Allons-nous vers la transition
Société

Allons-nous vers la transition "inclusive" ?

Par Louis Daufresne. Synthèse n°687, Publiée le 26/06/2019
Après la transition écologique, voici la transition inclusive. Il y a des mots bronzés dont l’usage est censé produire un effet magique. « Inclusif » appartient à ce lexique de la gouvernance moralement licite. Qui peut se prévaloir d’être « exclusif », alors que « la lutte contre l’exclusion » est quasiment érigée en principe constitutionnel ? L’idée est simple : la pleine citoyenneté s’acquiert en milieu ordinaire. Cette phrase prête à conséquences, pour tous ceux que l’État prend soin de protéger.

La vision inclusive est aujourd’hui promue par Sophie Cluzel, secrétaire d’État chargée des personnes handicapées. Son intention ? Aligner la France sur le rapport de l’ONU de Catalina Devandas-Aguilar, rendu public en mars dernier. Ledit rapport vise à nous faire changer de modèle. Que l'on soit mentalement déficient ou physiquement défaillant, chacun a le droit de vivre comme et avec tout le monde, au domicile, à l’école ou au travail. Vue sous cet angle, la France est mal notée car depuis la loi du 30 juin 1975 sur l'intégration des personnes handicapées, notre pays mise sur les institutions spécialisées, un modèle que la vision inclusive associe à une forme d’apartheid. Dans cette logique, tout traitement adapté devient un « développement séparé ». Inadmissible.

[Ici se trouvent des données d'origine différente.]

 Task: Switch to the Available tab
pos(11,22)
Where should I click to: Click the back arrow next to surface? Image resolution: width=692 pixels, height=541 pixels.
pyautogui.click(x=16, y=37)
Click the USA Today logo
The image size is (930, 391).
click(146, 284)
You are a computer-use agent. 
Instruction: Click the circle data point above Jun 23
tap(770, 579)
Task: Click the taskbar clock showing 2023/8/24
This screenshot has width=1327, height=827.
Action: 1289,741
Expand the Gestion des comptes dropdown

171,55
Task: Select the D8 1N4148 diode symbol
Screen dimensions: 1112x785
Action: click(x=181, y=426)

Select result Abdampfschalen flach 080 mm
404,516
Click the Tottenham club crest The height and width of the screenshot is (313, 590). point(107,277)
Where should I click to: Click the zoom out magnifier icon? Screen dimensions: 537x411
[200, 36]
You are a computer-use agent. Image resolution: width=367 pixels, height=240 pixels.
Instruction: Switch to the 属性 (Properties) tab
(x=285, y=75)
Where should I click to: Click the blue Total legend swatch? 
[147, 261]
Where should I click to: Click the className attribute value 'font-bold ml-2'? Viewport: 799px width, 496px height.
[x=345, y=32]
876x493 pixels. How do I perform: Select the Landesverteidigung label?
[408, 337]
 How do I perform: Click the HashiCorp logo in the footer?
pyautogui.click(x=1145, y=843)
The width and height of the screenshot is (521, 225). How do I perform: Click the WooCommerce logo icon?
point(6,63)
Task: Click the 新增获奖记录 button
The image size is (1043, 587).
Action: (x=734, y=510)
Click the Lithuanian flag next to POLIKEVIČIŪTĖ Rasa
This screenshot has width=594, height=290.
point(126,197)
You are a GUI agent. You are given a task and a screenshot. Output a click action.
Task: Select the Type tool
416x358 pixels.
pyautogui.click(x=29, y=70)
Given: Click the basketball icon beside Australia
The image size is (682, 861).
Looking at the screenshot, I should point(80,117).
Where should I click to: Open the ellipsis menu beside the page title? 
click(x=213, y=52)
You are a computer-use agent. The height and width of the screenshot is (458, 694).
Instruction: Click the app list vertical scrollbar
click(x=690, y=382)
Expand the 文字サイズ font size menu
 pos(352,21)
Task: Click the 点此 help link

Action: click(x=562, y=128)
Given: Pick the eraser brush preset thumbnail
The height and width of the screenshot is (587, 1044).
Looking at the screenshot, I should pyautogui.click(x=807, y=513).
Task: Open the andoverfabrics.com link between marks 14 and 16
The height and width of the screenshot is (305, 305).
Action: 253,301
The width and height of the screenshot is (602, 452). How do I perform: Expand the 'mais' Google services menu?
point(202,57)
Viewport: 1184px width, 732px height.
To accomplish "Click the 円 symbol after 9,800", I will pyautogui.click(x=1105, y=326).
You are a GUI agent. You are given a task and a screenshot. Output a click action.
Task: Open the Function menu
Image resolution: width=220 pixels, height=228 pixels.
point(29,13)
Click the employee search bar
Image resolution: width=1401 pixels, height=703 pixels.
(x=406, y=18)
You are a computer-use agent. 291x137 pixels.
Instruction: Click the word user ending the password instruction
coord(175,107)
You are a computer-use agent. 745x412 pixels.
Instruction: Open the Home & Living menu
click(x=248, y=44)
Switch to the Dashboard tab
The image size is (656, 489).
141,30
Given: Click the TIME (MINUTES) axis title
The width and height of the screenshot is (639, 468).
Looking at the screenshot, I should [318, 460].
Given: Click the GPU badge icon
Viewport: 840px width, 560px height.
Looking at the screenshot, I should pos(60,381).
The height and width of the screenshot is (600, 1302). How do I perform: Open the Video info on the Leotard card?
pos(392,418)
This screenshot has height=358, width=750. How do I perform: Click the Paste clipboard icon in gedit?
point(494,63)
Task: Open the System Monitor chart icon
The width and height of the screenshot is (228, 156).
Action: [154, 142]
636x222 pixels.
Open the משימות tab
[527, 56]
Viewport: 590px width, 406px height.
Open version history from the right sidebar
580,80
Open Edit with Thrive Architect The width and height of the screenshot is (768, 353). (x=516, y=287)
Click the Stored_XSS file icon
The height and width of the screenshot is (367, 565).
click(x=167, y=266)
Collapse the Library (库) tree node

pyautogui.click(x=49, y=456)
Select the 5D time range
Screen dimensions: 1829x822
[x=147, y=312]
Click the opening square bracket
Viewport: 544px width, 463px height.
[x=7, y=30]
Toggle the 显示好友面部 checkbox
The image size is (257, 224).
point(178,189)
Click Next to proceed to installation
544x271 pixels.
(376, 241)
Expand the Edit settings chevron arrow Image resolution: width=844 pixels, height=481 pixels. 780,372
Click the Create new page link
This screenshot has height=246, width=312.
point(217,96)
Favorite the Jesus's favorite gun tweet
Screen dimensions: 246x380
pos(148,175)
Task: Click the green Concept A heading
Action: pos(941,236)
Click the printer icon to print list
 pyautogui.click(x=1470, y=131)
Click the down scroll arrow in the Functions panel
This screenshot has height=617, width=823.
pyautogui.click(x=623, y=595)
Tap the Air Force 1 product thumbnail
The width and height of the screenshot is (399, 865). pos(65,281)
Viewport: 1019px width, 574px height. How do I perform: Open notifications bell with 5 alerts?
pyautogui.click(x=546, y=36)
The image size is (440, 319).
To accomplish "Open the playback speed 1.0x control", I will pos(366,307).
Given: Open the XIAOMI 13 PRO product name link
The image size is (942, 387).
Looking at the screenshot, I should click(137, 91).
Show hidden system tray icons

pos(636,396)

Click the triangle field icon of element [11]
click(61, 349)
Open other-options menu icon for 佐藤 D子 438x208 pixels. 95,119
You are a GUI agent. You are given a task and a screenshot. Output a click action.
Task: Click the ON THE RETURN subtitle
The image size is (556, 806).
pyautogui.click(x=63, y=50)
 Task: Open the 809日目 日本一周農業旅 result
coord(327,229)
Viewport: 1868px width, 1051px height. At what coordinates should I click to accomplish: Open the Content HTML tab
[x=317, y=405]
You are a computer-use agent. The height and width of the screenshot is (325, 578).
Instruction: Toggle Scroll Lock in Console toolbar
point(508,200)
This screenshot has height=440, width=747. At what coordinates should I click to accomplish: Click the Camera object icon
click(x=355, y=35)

Les associations réagissent avec vigueur au tout-inclusion, à commencer par l’Unapei (Union nationale des associations de parents, de personnes handicapées mentales) : « J'ai dit à Mme Cluzel que je ne voulais plus entendre parler de virage inclusif », explique Luc Gateau, son président. L’Unapei gère plus de 200.000 personnes en situation de handicap accompagnées, plus 3.000 établissements et services médico-sociaux et 94.000 professionnels. Ce qu’il craint, c’est une inclusion au rabais. Le risque, pointe l'Unapei, est que « ne restent plus dans les institutions que les personnes les plus lourdement handicapées ». Pour Pascale Ribes, de l'association APF France Handicap, « il ne faut pas dévoyer la transition inclusive pour faire des économies sur les aides à l'autonomie, qui se traduiraient par une moindre qualité de vie. On veut mettre tout le monde en milieu ordinaire, ajoute-t-elle, mais si c'est pour condamner les gens à rester enfermés chez eux, alors c'est le contraire de l'inclusion ! » Même chose pour l’école. Les familles craignent que leurs enfants ne bénéficient plus d'une scolarisation adaptée, alors même que les listes d'attente ne cessent d'augmenter pour décrocher une place dans les instituts médico-éducatifs. D’autant que « l’école ordinaire n’est pas du tout inclusive ; elle fait mal aux élèves en difficulté », souligne Philippe de Lachapelle, président de l’OCH (Office chrétien pour les personnes handicapées). Au travail, qui peut nier que la cadence exigée par l’entreprise risque d’être une source de très grande perplexité, à plus forte raison si l’accompagnement est limité ? Pour Didier Rambeaux, président de l'Association nationale des directeurs d'Esat, « seule une petite minorité des quelque 120.000 personnes concernées souhaite travailler en milieu ordinaire ».

La transition inclusive part néanmoins d’une belle idée, réalisée d’ailleurs par des initiatives comme l’habitat partagé : tout être humain, même diminué, a le droit de ne pas être exilé sur une île de lépreux. Mais il aussi le droit d’avoir le choix. Comme le dit l’universitaire Charles Gardou, référence sur ce sujet, « l’inclusion, c’est de permettre à chacun d’être partout chez soi ». Bien sûr, Sophie Cluzel affirme qu' « on ne va pas du tout vers une inclusion au rabais », et que ces termes « ne sont pas respectueux pour toutes les associations et les professionnels qui accompagnent déjà les personnes handicapées à l'école ou dans l'entreprise ». Mais la vraie question n’est-elle pas ailleurs ? Ne s’agit-il pas de faire de la place pour les enfants autistes ? Édouard Philippe a récemment déploré la « lenteur » dans le déploiement des unités d'enseignement externalisées (UEE), auquel cas le gouvernement hiérarchiserait les handicaps.